Critique: Along with Butler, Calhoun thinks that Taylor is too much reliant on a top-down model and places too great a weight on ideas as the prime movers of history. Butler’s main point is that “variety” cannot do the work that Taylor’s ascribes to it because there has been variety of belief-patterns all along (therefore variety itself is not inherently secularizing).

Taylor’s historical narrative hinges on providential Deism and the notion of an impersonal order. By impersonal, we might understand purposeless.

Reform movements encourage a sharpening of positions and a policing of boundaries, as well as an emphasis on the internal integrity and coherence of a movement.

Putting our story within a narrative.

** John Milbank:

Why did Christianity largely back mechanism against vitalism? Something like Boyle’s argument—that “meanings” had accreted to inanimate objects that was something like idolatry. In this Christianity is attempting to purge itself of its own ineluctable pagan parts (and feeding secularization in the process). 

2 Replies to “varieties of secularism :: session two”

  1. I appreciate Charles Taylor for bringing out a new book on a hot issue of our times. I feel the book is incomplete, in the sense it has not explained the two new issues namely, ID and RMN.
    What are the main issues that Taylor wishes to bring under these two headings is not clear.

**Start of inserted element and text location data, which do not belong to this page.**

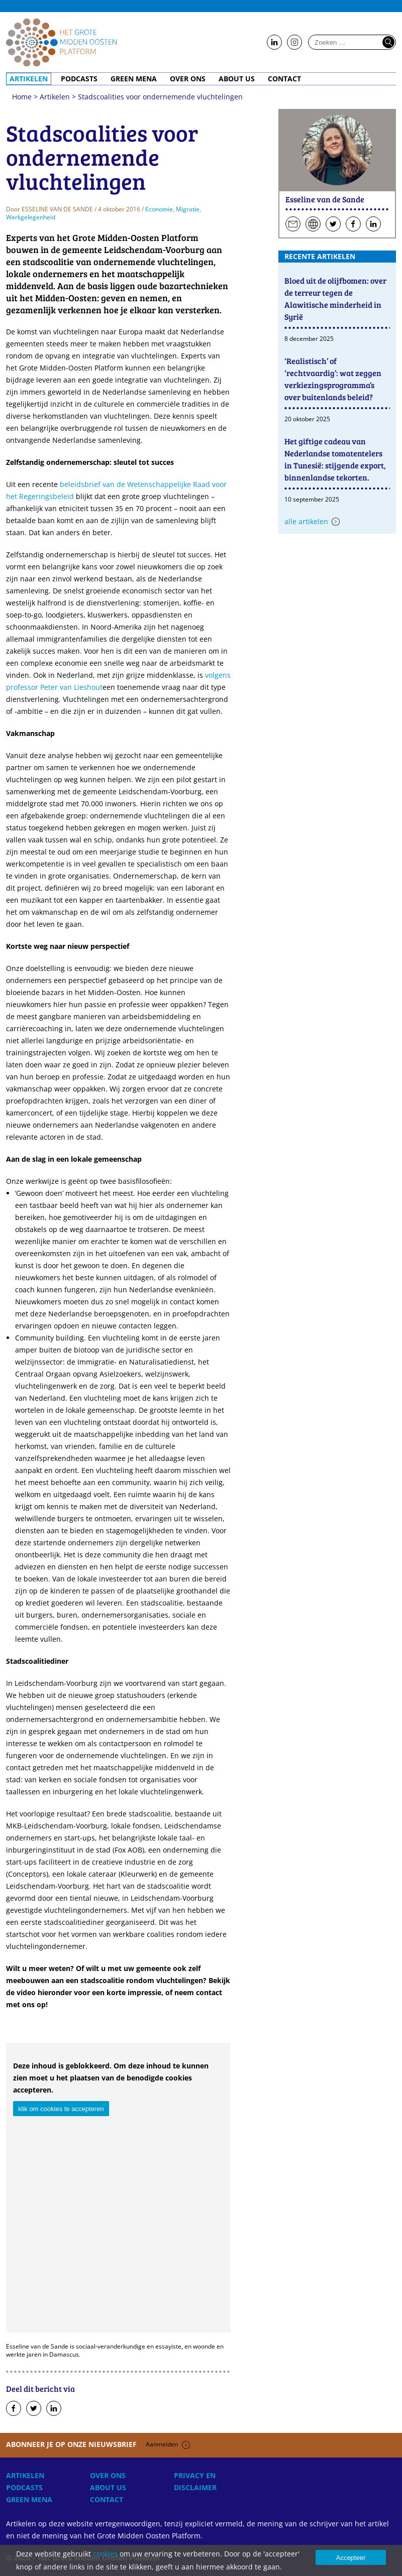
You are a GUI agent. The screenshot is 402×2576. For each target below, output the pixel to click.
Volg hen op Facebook (353, 224)
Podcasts (79, 79)
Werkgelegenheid (30, 217)
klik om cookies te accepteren (61, 2109)
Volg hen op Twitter (333, 224)
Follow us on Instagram (294, 43)
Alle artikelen (306, 521)
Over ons (188, 79)
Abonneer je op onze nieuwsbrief (98, 2444)
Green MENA (134, 79)
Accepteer (351, 2557)
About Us (237, 79)
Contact (284, 79)
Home (61, 42)
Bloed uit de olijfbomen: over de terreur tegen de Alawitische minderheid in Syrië (335, 298)
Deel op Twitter (33, 2409)
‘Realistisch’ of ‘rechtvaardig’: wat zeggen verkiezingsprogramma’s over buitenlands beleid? (332, 378)
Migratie (187, 209)
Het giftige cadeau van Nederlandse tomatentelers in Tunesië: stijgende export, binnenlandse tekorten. (335, 459)
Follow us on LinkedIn (274, 43)
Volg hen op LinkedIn (373, 224)
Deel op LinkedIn (53, 2409)
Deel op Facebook (13, 2409)
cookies (105, 2553)
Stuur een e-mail (292, 224)
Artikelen (29, 79)
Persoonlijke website (313, 224)
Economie (159, 209)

I hope eventually all the debates that are going on will enable us to understand it better.
    Let me put a question for thought: Can we say the world is getting secularized looking into only Christian world alone? What about Asia, Africa?

  2. Hello S,

    I apologize that it has taken me a few days to get back to the blog and reply.

    Taylor’s work never claims to speak for the whole world; he is not asserting a an increasingly secular “world.” The first few pages of the book restrict the scope to the Northern Atlantic culture (insofar as that can be taken as a cohesive unit—not easily!). To do what he did for the entire globe would have been an impossibly massive and complicated text; it would not have been feasible to draw together a reasonable story.

    Africa, Asia, and Latin America are definitely situated differently to the whole narrative of secularization and other contributors to the conference continued to point that out. See Nulifer Gole’s contribution (session five, I believe) to see a few seeds of thought about secularization in Turkey. I’d be fascinated by a study of secularization in Asia, Africa, or elsewhere, it’s just not the project that Taylor took on.

    You’ll have to explain a bit more about what you are looking for in Taylor’s use of the terms “Reform Master Narrative” (RMN) and “Intellectual Deviation” (ID).